Monday, October 20, 2014: 5:00 PM

Zachary J. Ward, MPH and Stephen C. Resch, MPH PHD, Center for Health Decision Science - Harvard School of Public Health, Boston, MA
Purpose:    To address structural bias that occurs when simulating events with multiple, mutually exclusive, non-ordered outcomes using common random numbers.

Methods:   The use of common random numbers (CRN) is a powerful variance reduction technique for simulation, and the resulting synchronization of events across counterfactual model runs allows for causal inference.  However, the structure of competing events can result in bias when CRN is used.  In particular, the simulation of events with multiple, mutually exclusive, non-ordered outcomes is prone to bias under CRN.  Using examples from the Maternal Health Policy microsimulation model we explore the construction of various event simulations and present solutions for removing structural bias.
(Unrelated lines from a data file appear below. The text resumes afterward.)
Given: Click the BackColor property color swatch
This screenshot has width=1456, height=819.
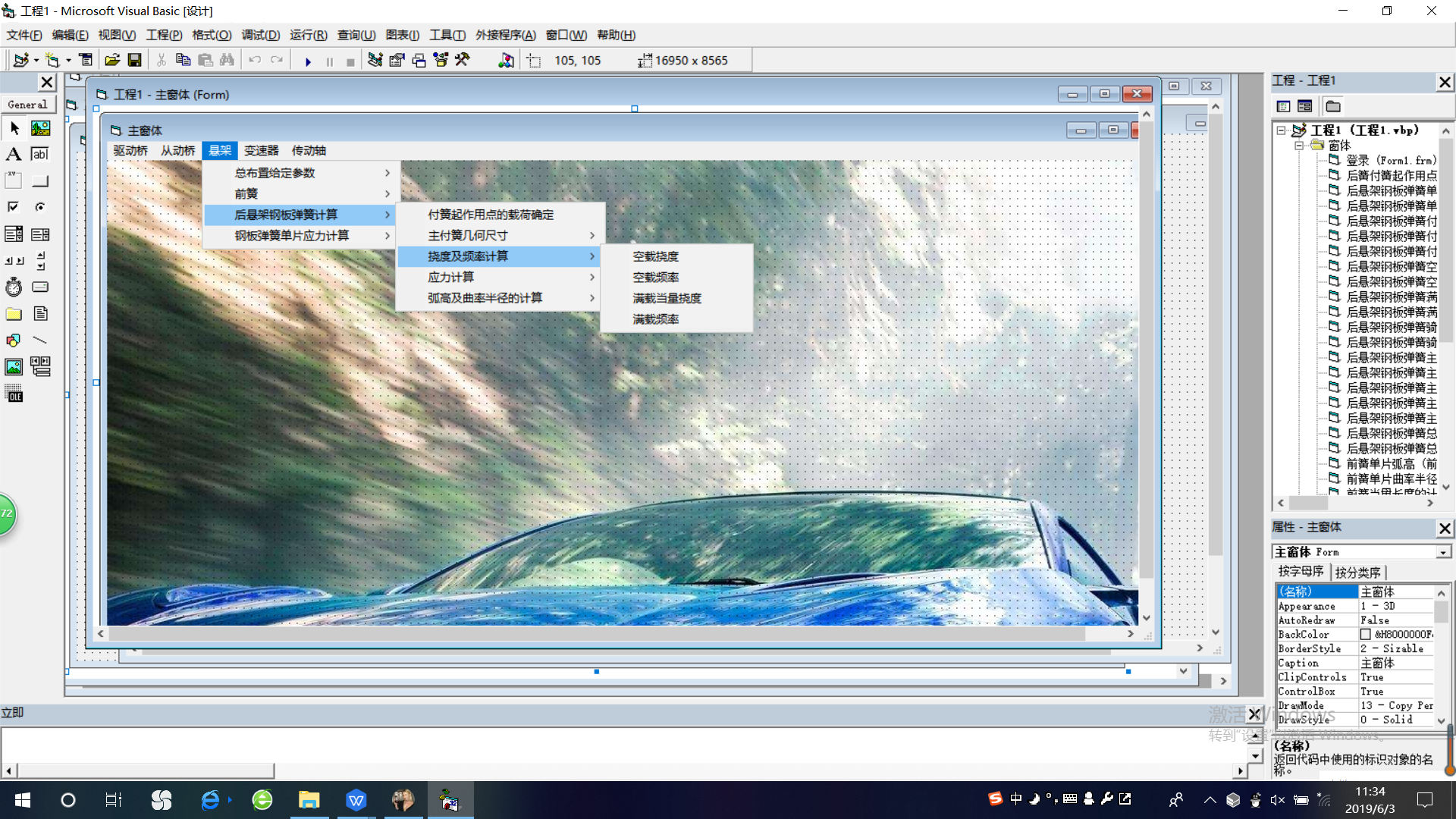Looking at the screenshot, I should point(1366,635).
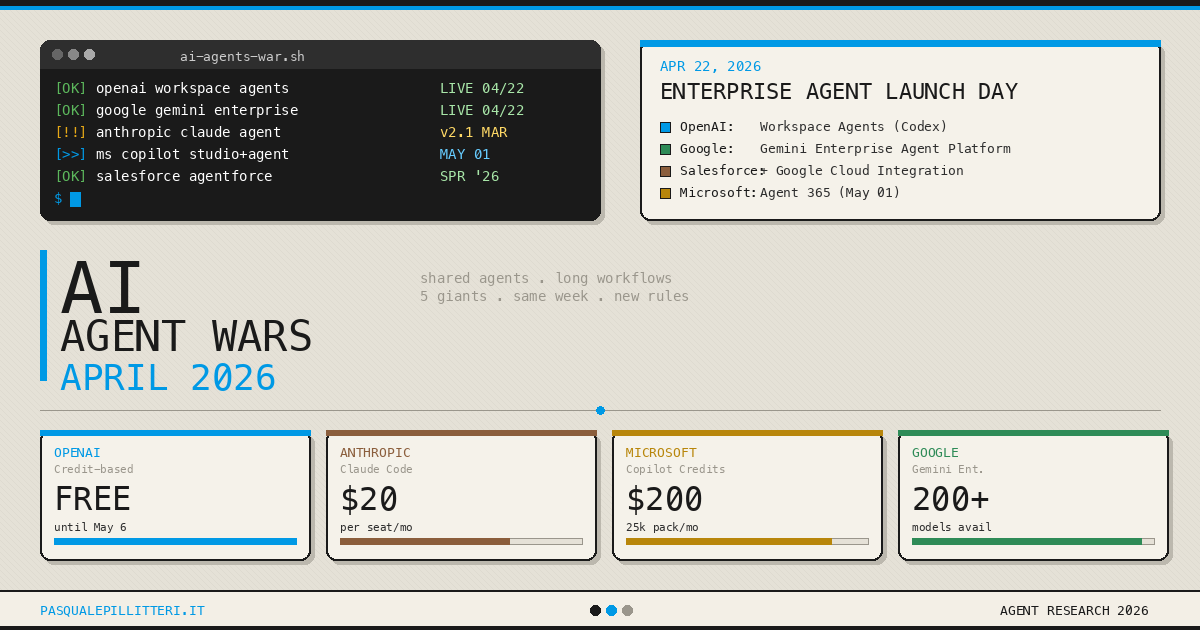Viewport: 1200px width, 630px height.
Task: Click the blinking cursor on the terminal prompt
Action: click(x=78, y=199)
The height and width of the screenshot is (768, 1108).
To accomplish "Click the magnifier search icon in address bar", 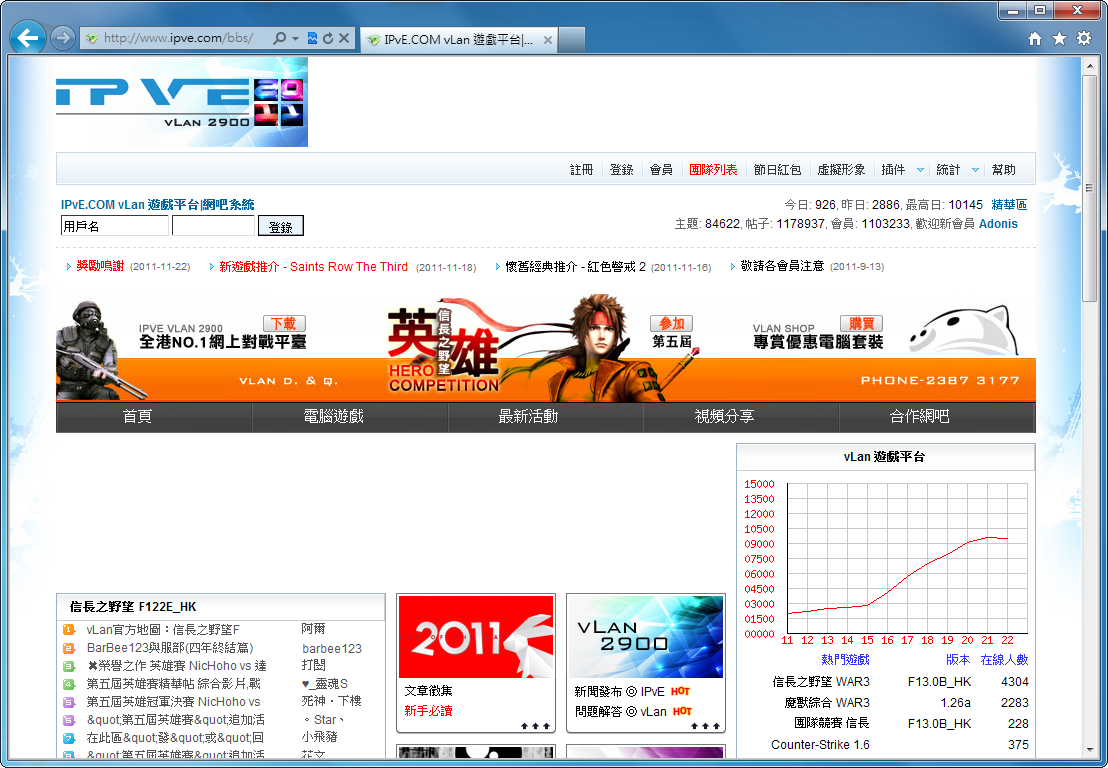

Result:   Constructing a typical cumulative probability distribution (CPD) allows mutually exclusive events to be simulated easily.  Given an inherent ordering of outcomes (e.g. severity levels of a disease), constructing the CPD in decreasing order of severity results in unbiased simulations under CRN across counterfactual scenarios at both the aggregate and individual level.  However, for outcomes with no inherent ordering (e.g. type of obstetric complication, choice of contraceptive method, etc.) the construction of a typical CPD will result in biased outcomes at the individual level.  CRN ensures that for each event, the same point in the CPD is sampled in every simulation.  Therefore, only changes in the probability of an event in the CPD (such as the reduction of one type of obstetric complication) will result in an alternate outcome.  However, given a fixed random number and static order of events in the CPD, any alternate outcome is likely to be adjacent or near to the original outcome.  In other words, the chance of each alternate outcome occurring is no longer proportional to its probability, but rather is highly influenced by its arbitrary position in the CPD relative to the original outcome.   To correct for this structural bias we developed a method to divide and randomly allocate outcome shares within a CPD, and demonstrate how this method resolves bias at the individual event level.

Conclusion:   The use of CRN is an important modeling technique, but care should be taken to avoid unintended consequences and ensure that structural bias does not occur.  The random allocation of shares of non-ordered outcomes within a CPD is a feasible approach to address this problem.